CAPITOLO QUATTRO
Gwendolyn camminava solennemente nel mezzo della capitale del Crinale, Krohn al suo fianco e Steffen dietro di lei. Nella mente le vorticavano mille pensieri mentre considerava le parole di Argon. Da una parte era felice che si fosse ripreso, che fosse tornato in sé, ma la sua fatidica profezia le risuonava nella testa come una maledizione, come una campana che suonava annunciando la sua morte. Dalle sue affermazioni criptiche e tragiche sembrava che non sarebbe mai più stata insieme a Thor.

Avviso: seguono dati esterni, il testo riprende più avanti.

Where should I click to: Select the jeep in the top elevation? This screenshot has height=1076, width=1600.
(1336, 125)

Gwen cacciò indietro le lacrime camminando rapidamente, con intenzione, diretta verso la torre. Cercò di bloccare quelle parole, rifiutandosi di permettere che le profezie conducessero la sua vita. Era sempre stata così ed era così che aveva bisogno di restare: forte. Il futuro poteva anche essere scritto, eppure sentiva che poteva essere cambiato. Sentiva che il destino era malleabile. Uno doveva solo volerlo tremendamente, non doveva cedere, a qualsiasi costo.
Questo era uno di quei momenti. Gwen si rifiutava assolutamente di permettere che Thorgrin e Guwayne scivolassero via da lei e sentiva nascere dentro di sé un crescente senso di determinazione. Avrebbe sfidato il suo destino, non importava cosa le sarebbe costato, avrebbe sacrificato qualsiasi cosa l’universo le avesse chiesto. Sotto nessuna circostanza avrebbe attraversato la vita senza più rivedere Thor e Guwayne.

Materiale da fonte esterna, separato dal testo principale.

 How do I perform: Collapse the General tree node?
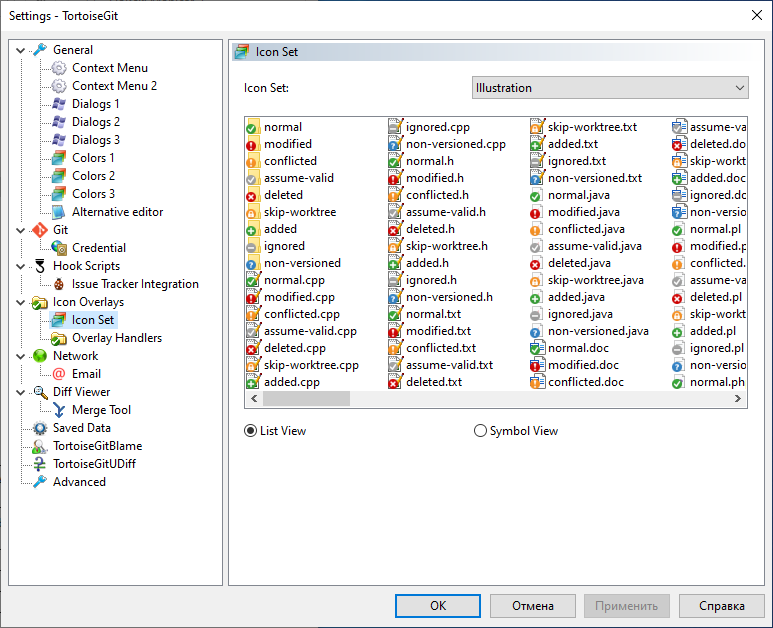22,50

Come se avesse sentito i suoi pensieri, Krohn piagnucolò vicino alla sua gamba, strofinandovisi contro mentre lei percorreva le strade. Risvegliata dai suoi pensieri Gwen sollevò lo sguardo e vide la torre che incombeva davanti a lei, rossa e a pianta circolare: si ergeva nel centro della capitale. Ricordò. Il culto. Aveva giurato al re che sarebbe entrata nella torre e avrebbe tentato di salvare suo figlio e sua figlia dalle grinfie di quel culto, avrebbe discusso con il capo sui libri antichi, sul segreto che loro nascondevano e che poteva salvare il Crinale dalla distruzione.

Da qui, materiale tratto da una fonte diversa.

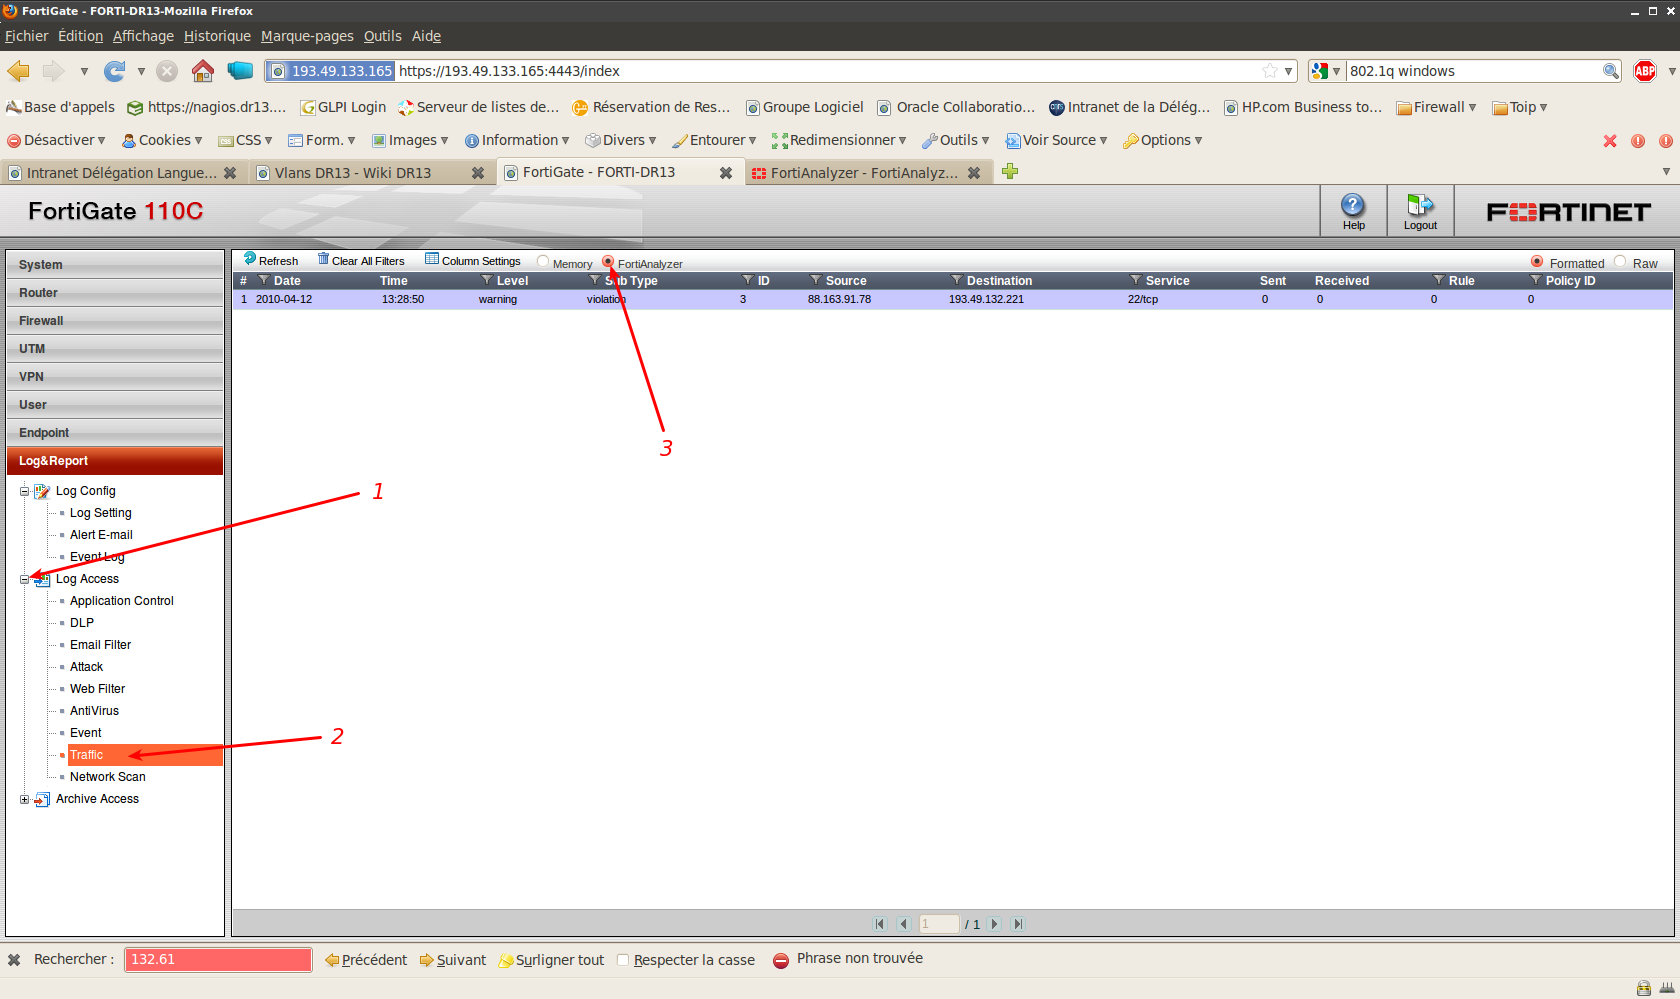Click the FortiGate Help icon
The width and height of the screenshot is (1680, 999).
pyautogui.click(x=1353, y=206)
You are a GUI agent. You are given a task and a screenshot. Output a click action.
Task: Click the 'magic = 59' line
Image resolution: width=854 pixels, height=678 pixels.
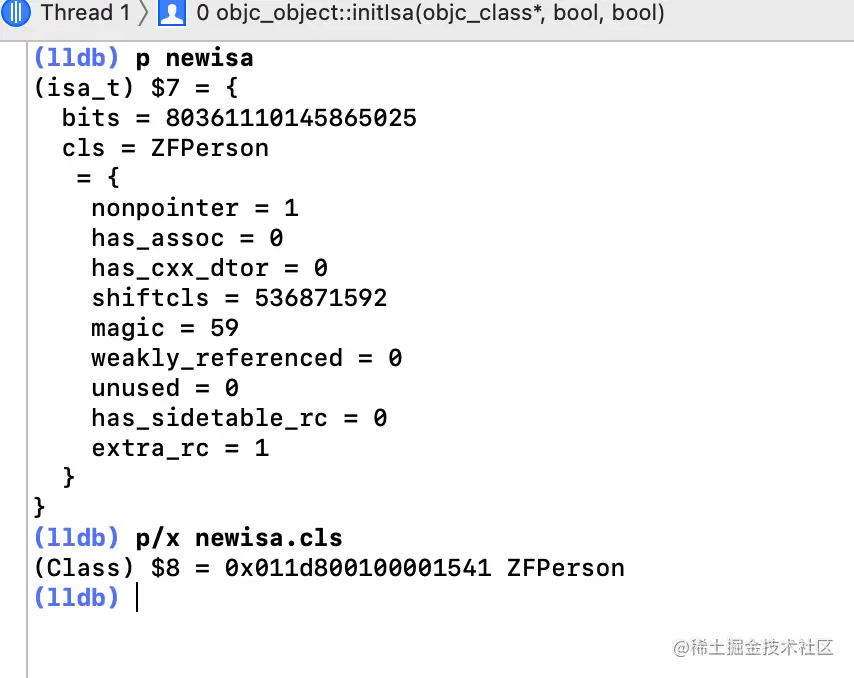coord(165,328)
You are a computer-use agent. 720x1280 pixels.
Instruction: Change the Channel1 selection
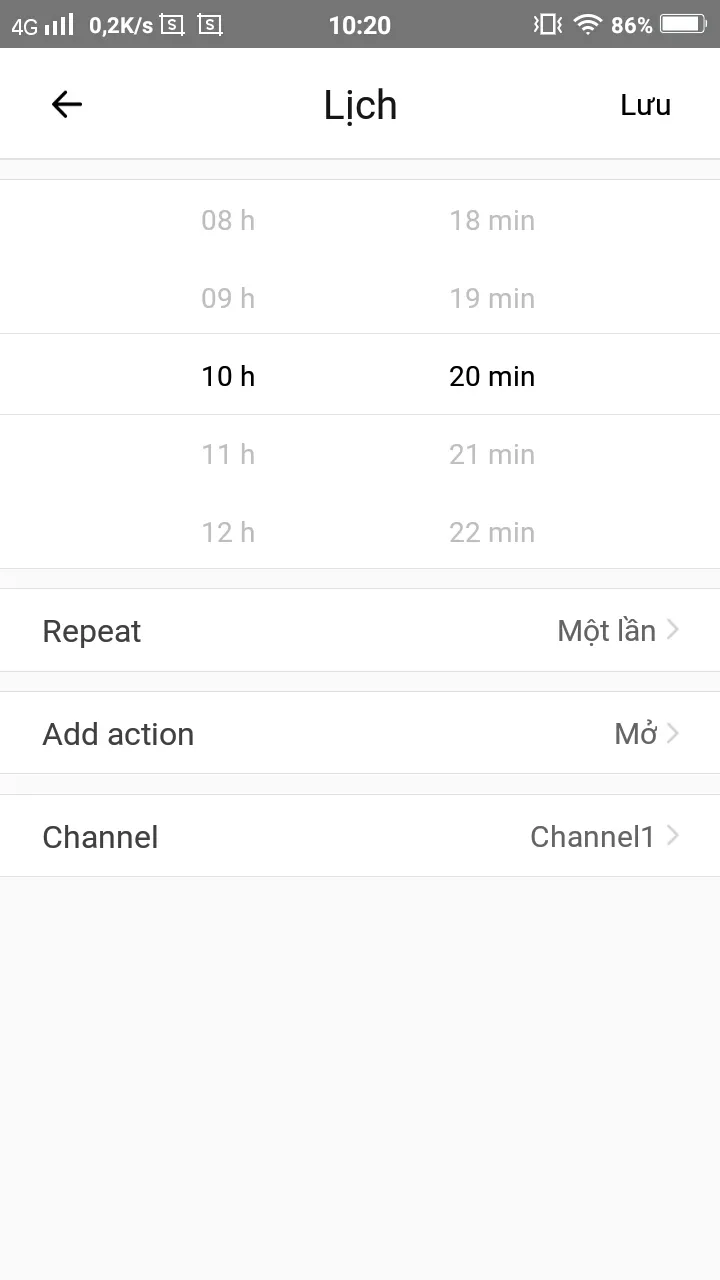click(x=592, y=837)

Il cuore di Gwen batteva forte mentre si avvicinava alla torre, anticipando il confronto che aveva innanzi. Voleva aiutare il re e il Crinale, ma soprattutto voleva andarsene da lì, cercare Thor e Guwayne prima che fosse troppo tardi per loro. Se solo avesse avuto un drago al suo fianco come un tempo. Se solo Ralibar potesse tornare da lei e portarla dall’altra parte del mondo, lontano da lì, lontano dai problemi dell’Impero e di nuovo insieme a Thorgrin e Guwayne. Se solo avessero tutti potuto fare ritorno nell’Anello e vivere la loro vita di un tempo.
Ma sapeva che erano sogni infantili. L’Anello era stato distrutto e il Crinale era tutto ciò che le era rimasto. Doveva affrontare la vera realtà dei fatti e fare ciò che era in suo potere per aiutare a salvare quel luogo.
“Mia signora, posso accompagnarti all’interno della torre?”
Gwen si voltò udendo quella voce, risvegliata di colpo dai suoi pensieri, e fu sollevata di vedere il vecchio amico Steffen al suo fianco, mano alla spada, protettivo vicino a lei, felice come sempre di sorvegliarla. Era il consigliere più leale che aveva, lo sapeva, e rifletté su quanto tempo fosse passato da quando era al suo fianco, provando un’ondata di gratitudine.
Fermandosi dinnanzi al ponte levatoio che si trovava davanti a loro e che portava alla torre, Steffen lo guardò con espressione sospettosa.
“Non mi fido di questo posto,” disse.
Lei gli pose una mano rassicurante sul polso.
“Sei un amico sincero e leale, Steffen,” rispose. “Ritengo di valore la tua amicizia e la tua lealtà, ma questo è un passo che devo fare da sola. Devo trovare ciò che posso e la tua presenza con me li metterebbe in guardia. Inoltre,” aggiunse mentre Krohn piagnucolava, “avrò Krohn.”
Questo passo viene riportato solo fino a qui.